Now, let’s get back to the world of Christian publishing. I’m sure you have heard the phrase: God has a sense of humor. Well, how about a kid raised in a communist society that denounced the existence of God. Never mind the undiagnosed learning disability. The next chapter? American missionaries in an Austrian refugee camp brought the Good News to a depressed teenager. Then, almost two years later, a flight to Canada. Yet another culture shock, homesickness, and rejection. High school wasn’t easy for anyone. Especially if you didn’t speak the language and wore the wrong clothes every day.
Yet, by His grace, God somehow decided that I would write books. Not only did He give me stories to tell, but they are stories of faith.
Here is the second part of my confession. Most of my friends write. To this day, I consider myself a slow reader. I also love having my finger in several pies simultaneously, so sitting down and reading just doesn’t work. I felt so inadequate and even disloyal for not reading my friends’ work. I struggled for years, wondering how to solve this dilemma. And then I discovered audiobooks.
Friends, this was another life-changing experience. I probably read over fifty books a year. I really don’t count. I love sweet romance, mystery, romantic suspense, thrillers, even horror. Give me a historical or sci-fi. I love them all. Sometimes, I fall behind on my deadline because I can’t turn off the narrator. The world of stories is such an amazing gift from God.

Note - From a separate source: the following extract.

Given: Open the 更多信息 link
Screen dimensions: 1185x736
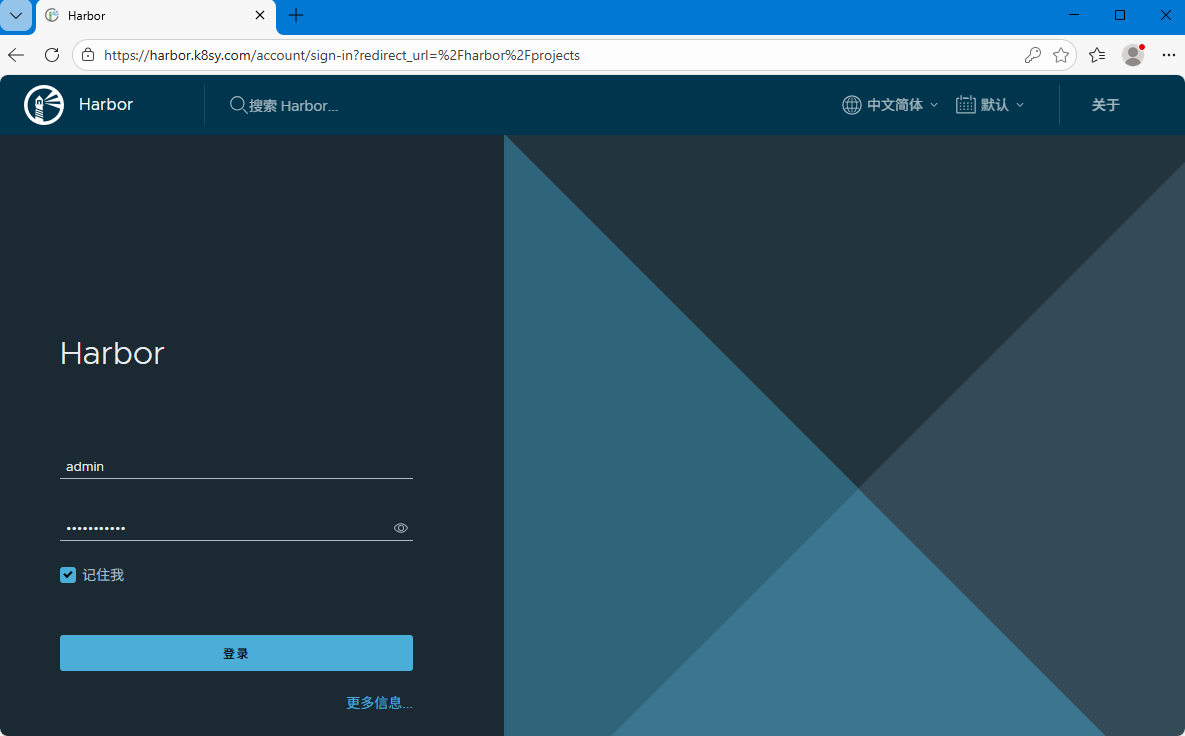Looking at the screenshot, I should coord(379,703).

And isn’t it typical of our Lord to choose the most unlikely vessel to deliver his message? To this day, I bring healthy laughter to my editors as they discover my special words, typos, and strange sentences—to that, I say: Sorry, my ESL is showing.
To fully embrace your abilities, as well as your disabilities, is a gift of God. I realized that God made me this way, knowing that some of my shortcomings would be a life-long struggle. But they might also serve as an encouragement to others walking along a similar path. For in our weaknesses, He is strong.
It no longer stings when someone points out an error; I would have been petrified only a few years ago. It doesn’t mean that I stopped striving to get better, to improve my craft, and to write great stories. It only means that I no longer feel ashamed of my weaknesses. For God knew them, yet still called me. The glory goes to Him, always.
How about you? What’s your story? What are you wrestling with, and what is trying to stop you from reaching your God-given destiny. And as you contemplate these questions, remember: He loves you. God created you in His image, and you are His masterpiece, no matter if you feel like one today.
Helena Smrcek is an award-winning author and screenwriter who believes in the power of a well-told story. Her readers can expect a captivating page-turner filled with thrilling suspense and heartwarming romance. When not at her keyboard, Helena loves listening to audiobooks, working on her hobby farm, and traveling. She lives in Southern Ontario with her husband, three Vizslas, several cats, a herd of goats, and an undisclosed number of chickens.
The Conversation
Helena, I’m sorry you struggled with reading. I’ve been an avid reader ever since I learned to read. Like you, I love reading many different genres.